The records below are to be restated word for word, with their images omitted.

Given entries:
^^^^^^^^
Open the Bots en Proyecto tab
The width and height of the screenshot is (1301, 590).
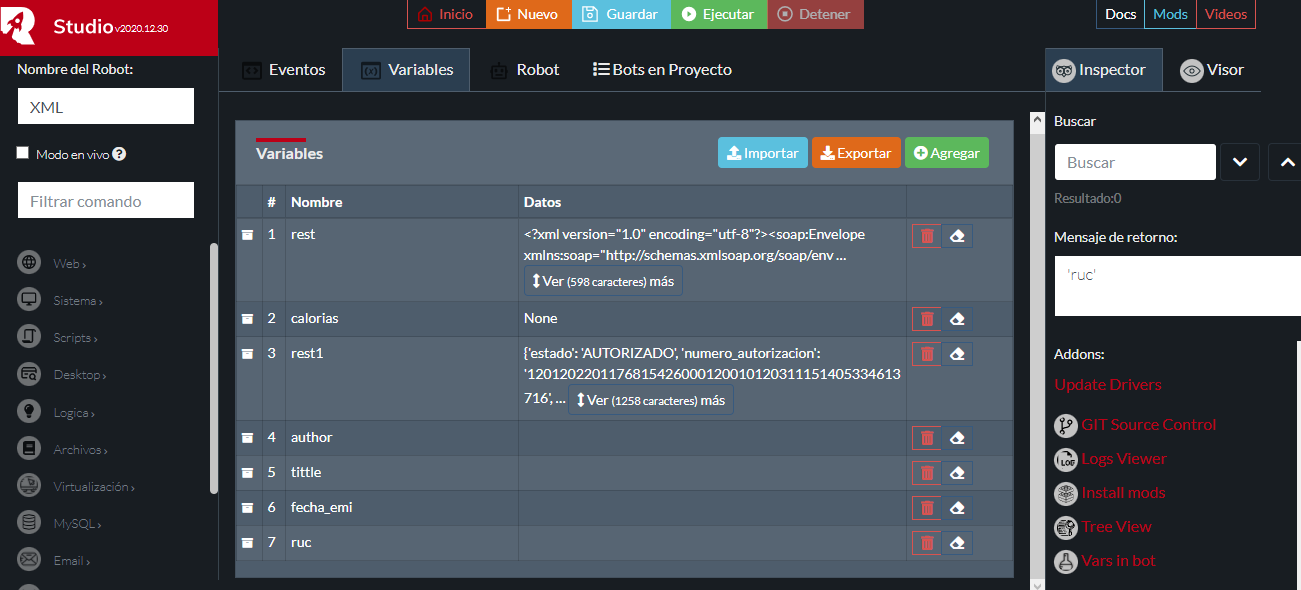[x=662, y=70]
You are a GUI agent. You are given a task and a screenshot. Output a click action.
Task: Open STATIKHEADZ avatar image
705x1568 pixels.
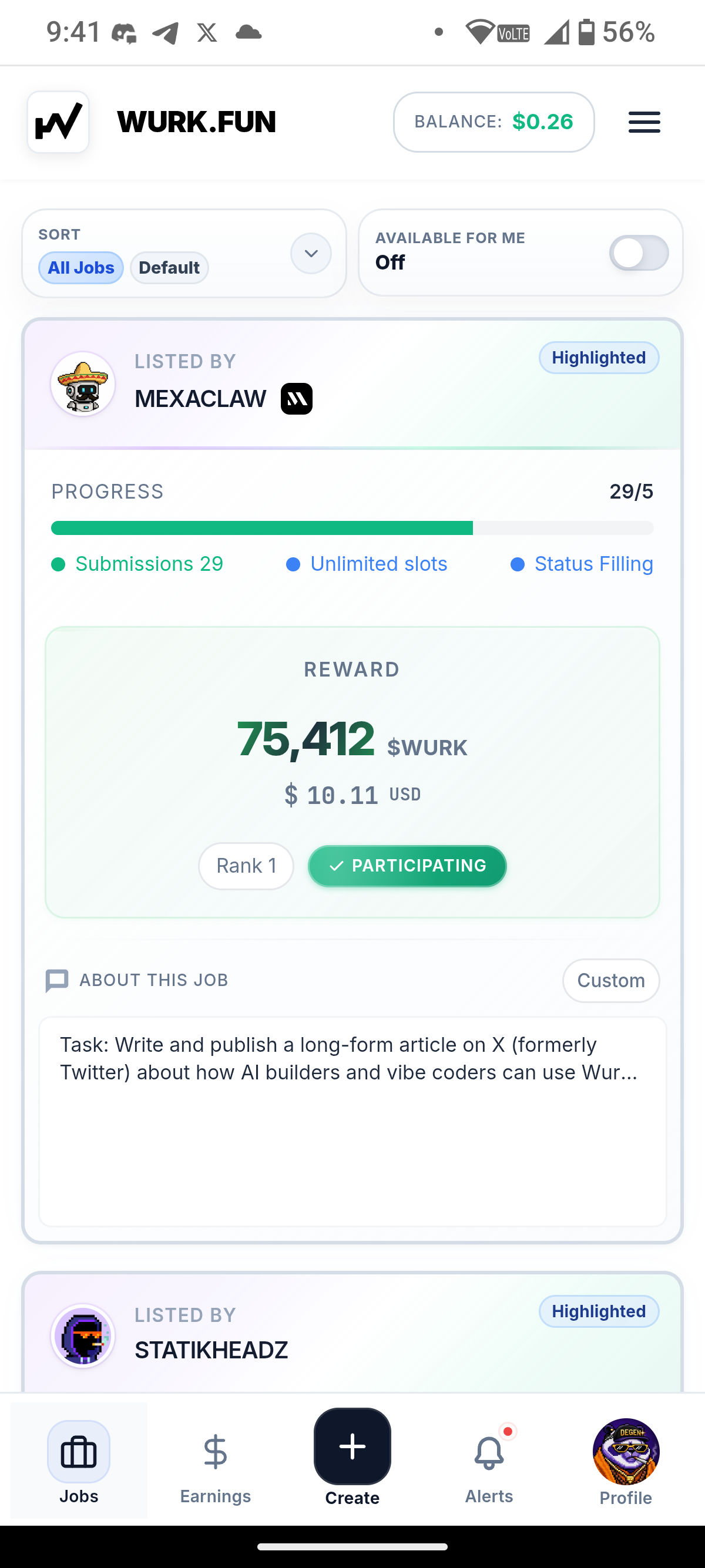tap(83, 1336)
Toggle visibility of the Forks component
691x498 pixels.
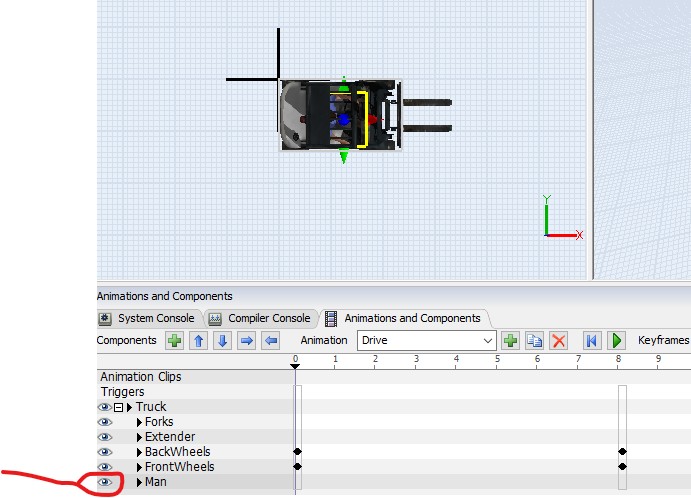click(105, 422)
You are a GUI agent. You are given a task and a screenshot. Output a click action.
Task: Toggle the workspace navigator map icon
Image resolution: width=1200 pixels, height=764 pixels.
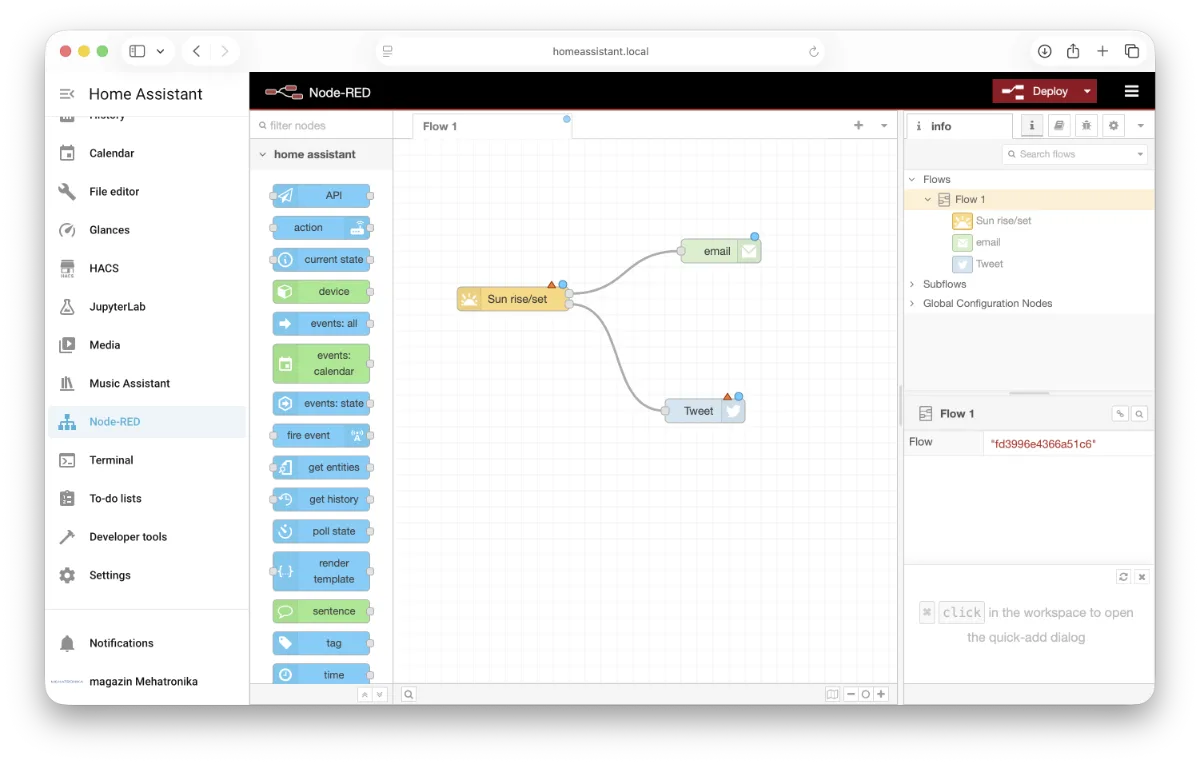point(832,694)
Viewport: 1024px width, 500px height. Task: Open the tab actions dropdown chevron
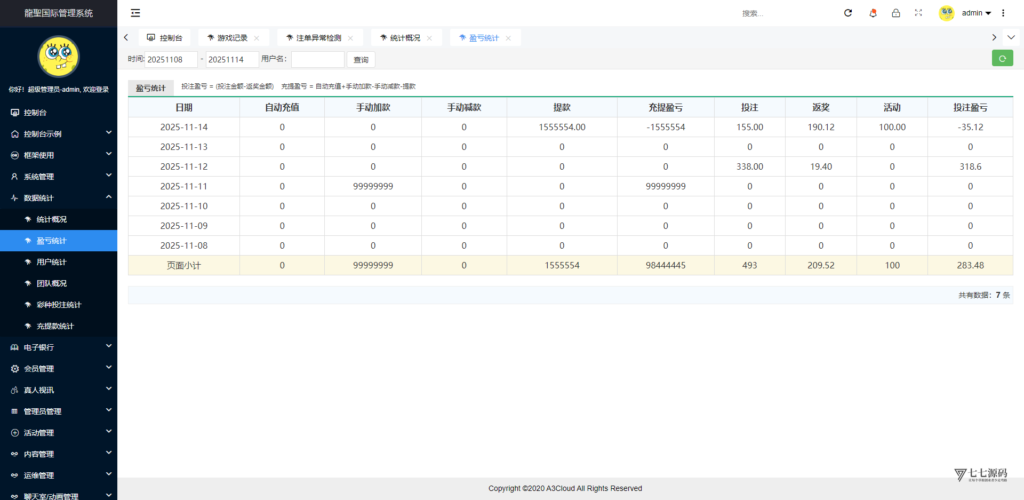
^^^^^^^^
Task result:
Open the Bots en Proyecto tab
The width and height of the screenshot is (1301, 590).
[x=662, y=70]
You are a GUI agent. You are given a task and a screenshot. Output a click action.
Task: Open STATIKHEADZ avatar image
705x1568 pixels.
tap(83, 1336)
Toggle visibility of the Forks component
691x498 pixels.
click(105, 422)
You are a GUI agent. You are given a task and a screenshot. Output a click action.
Task: Toggle the workspace navigator map icon
Image resolution: width=1200 pixels, height=764 pixels.
point(832,694)
Viewport: 1024px width, 500px height. Task: Open the tab actions dropdown chevron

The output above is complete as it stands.